Skinny supermodel

Skinny supermodel -- In 1967, mod gamine Twiggy arrived Stateside as fashion's new waif

The was the world’s least likely supermodel, starting with her ridiculously unglamorous nickname. Shy, fragile, and utterly flat-chested, Twiggy, born Lesley Hornby, had only one thing going for her: She was different — the fresh antithesis to the sophisticated elegance that ruled early-’60s fashion. And so it came to pass that on March 20, 1967, when the 17-year-old cockney with the androgynous blond bob, wide, painted eyes, and waifish grin landed at New York’s JFK Airport, she was immediately dubbed the next big fashion phenomenon by an America beguiled by all things British. Asked at a packed airport press conference if her beanpole figure was ”the thing of the future,” the 91-pound, 5-foot-6-inch Twig giggled, ”It’s not really what you’d call a figure, is it?”

She was the Queen of the Mod, straight out of London’s style center, Carnaby Street, and she invaded the U.S. with the youthquake force of such shaggy forerunners as the Beatles. Wannabes starved to replicate her reed-thin body or dared to match the length of her mini-skirts (8 to 10 inches above the knee). Influential Vogue editor Diana Vreeland hailed her as ”the mini-girl in the mini-era.”

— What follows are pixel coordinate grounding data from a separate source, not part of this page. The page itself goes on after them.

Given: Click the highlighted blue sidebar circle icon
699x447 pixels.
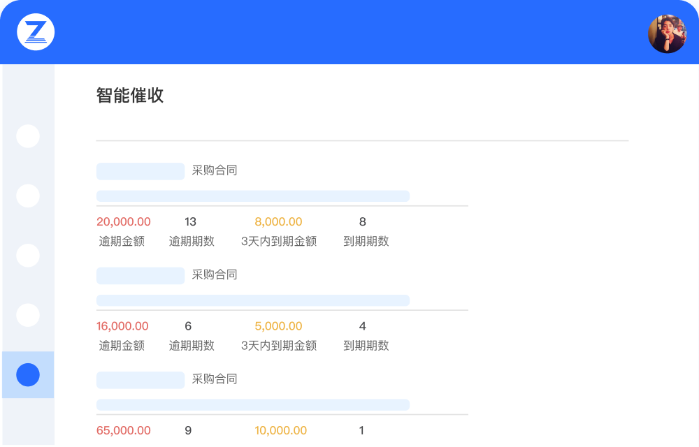Looking at the screenshot, I should (x=28, y=375).
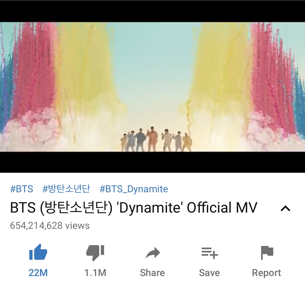Tap the 654,214,628 views count
The width and height of the screenshot is (305, 285).
click(x=50, y=226)
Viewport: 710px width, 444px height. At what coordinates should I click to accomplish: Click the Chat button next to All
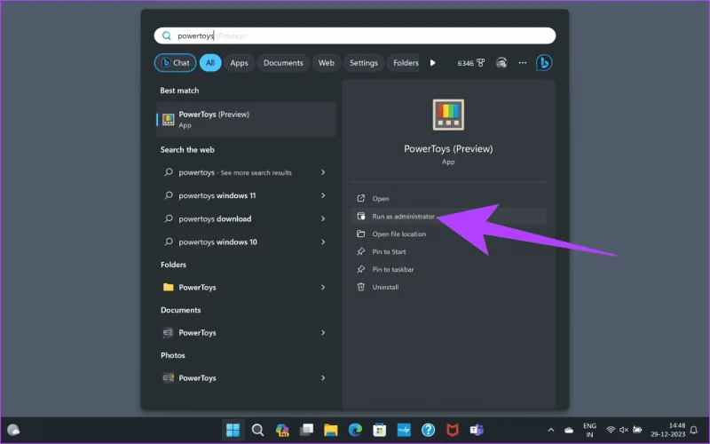coord(175,63)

Alas, even by modeling standards, Twiggy’s was a mini-reign. She quit the game three years later, at age 20, with little explanation (”Once you get bored with something, it shows,” she said). She was married twice — first to American actor Michael Whitney (their daughter, Carly, is 14), currently to British actor Leigh Lawson — and never completely disappeared from view. But she came close. Although Twiggy, now living in L.A., tap-danced in the 1983 Tony award-winning Broadway musical My One and Only, the rest of her résumé, including films (1971’s The Boy Friend), an album (1976’s Twiggy), and a CBS sitcom (1991’s Princesses), remains thin.

Yet, in a retro-obsessed culture, Twiggy’s image suddenly has fresh appeal. Again. With mod and hippie-chick fashions back in style, a new crop of pubescent models — Kate Moss, Amber Valletta, Emma Balfour, Lucie de la Falaise — are being groomed and hyped as the ”new Twiggys.” According to designer Betsey Johnson, who dressed the Twig for a Life magazine shoot during her first trip to the U.S., ”The obvious way to match the new ’60s-style fashions was to bring back that flat-chested, little-boy, Twiggy body type.” But as photographer Mel Sokolsky noted in 1967, ”People will try to copy Twiggy, bite their fingernails, stand knock-kneed, but they’ll never be right, never be Twiggy.” Long live the queen.


Time Capsule: March 20, 1967
The Beatles’ ”Penny Lane” walked all over the airwaves. Dick and Liz battled it out in The Taming of the Shrew. Bonanza rode high on TV. Robert Crichton’s The Secret of Santa Vittoria whispered its way up the best-seller list.